Pensées publiques par Pull de Rhovyl
Ma femme cuisine en flux tendu.
Douceur du coussin. Poids de la couette. Je me réveille fébrilement, mes membres encore engourdis par cette lourde nuit reprenant vie peu à peu. Par ce dimanche matin, le rideau laisse filtrer une fine raie de lumière qui vient couper le mur et la porte de la chambre d'un mince filet jaune. Tiens, en parlant de porte, elle est ouverte. Machinalement, ma main cherche de l'autre côté du lit et n'y rencontre que le vide. Ma femme a du se lever. Je m'autorise quelques minutes de coma supplémentaires avant de remarquer un léger bruit de fond, comme un moteur ou quelque chose comme ça. Non, un aspirateur ? Ah, ça y est, c'est le four de la cuisine. Mon estomac plus que mon cerveau me convainc de me laisser couler dans mes pantoufles et ma robe de chambre tel un flan sur la nappe.
Il me faut plusieurs instants pour comprendre ce que je vois. La cuisine, notre belle cuisine américaine que nous avions choisis ensemble sur catalogue il y a douze ans, est absolument méconnaissable. La machine à café a changé de place. Le toaster a pris sa place dans l'angle et au milieu du plan de travail, trône une série d'autres appareils installés dans une logique qui m'échappe totalement.

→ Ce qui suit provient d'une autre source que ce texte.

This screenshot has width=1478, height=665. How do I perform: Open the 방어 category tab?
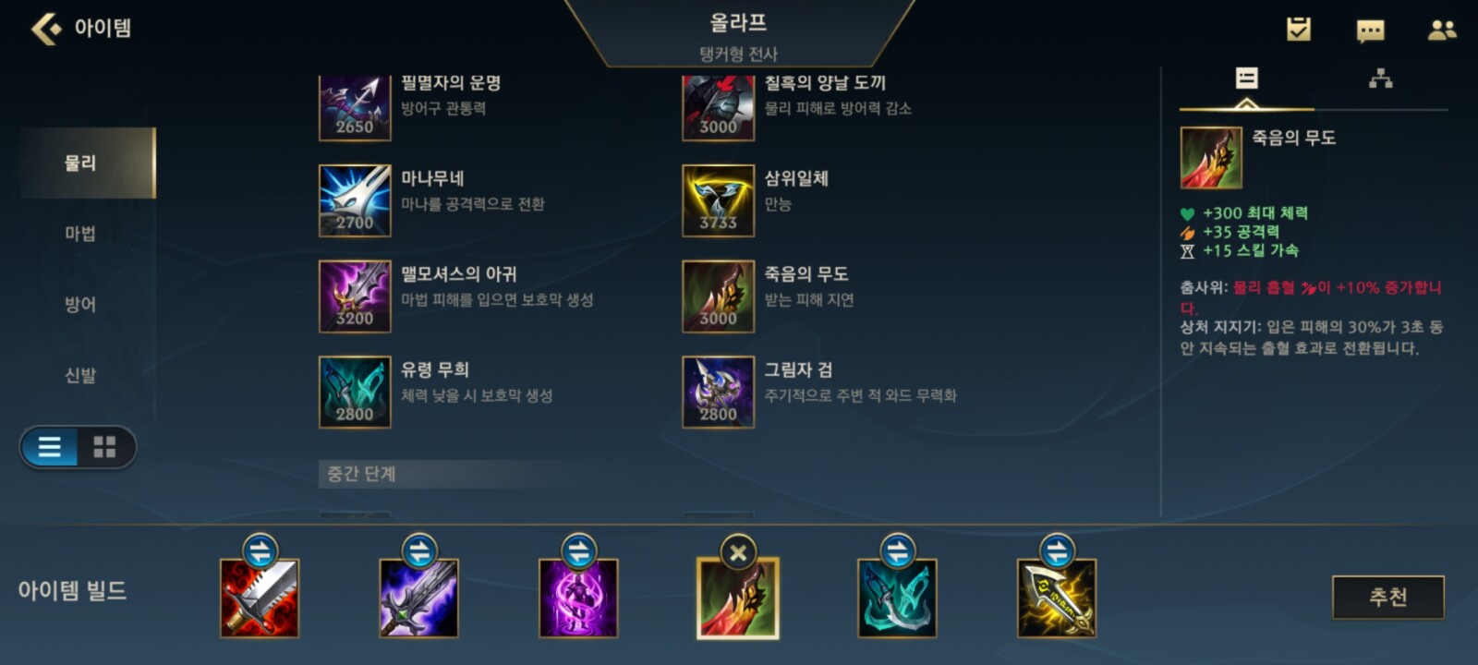point(80,305)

- Ma chérie, dis-je, tu fais quoi ?
- Oh, j'ai rêvé d'un truc, me dit-elle évasive en continuant de sortir des ustensiles et de la vaisselle de plusieurs placards - je remarque au passage que plusieurs portes sont démontées - pour les disposer étrangement sur le plan de travail où des notes et des plans fléchés dans tous les sens semblent vouloir m'expliquer silencieusement ce qu'elle faisait ce matin.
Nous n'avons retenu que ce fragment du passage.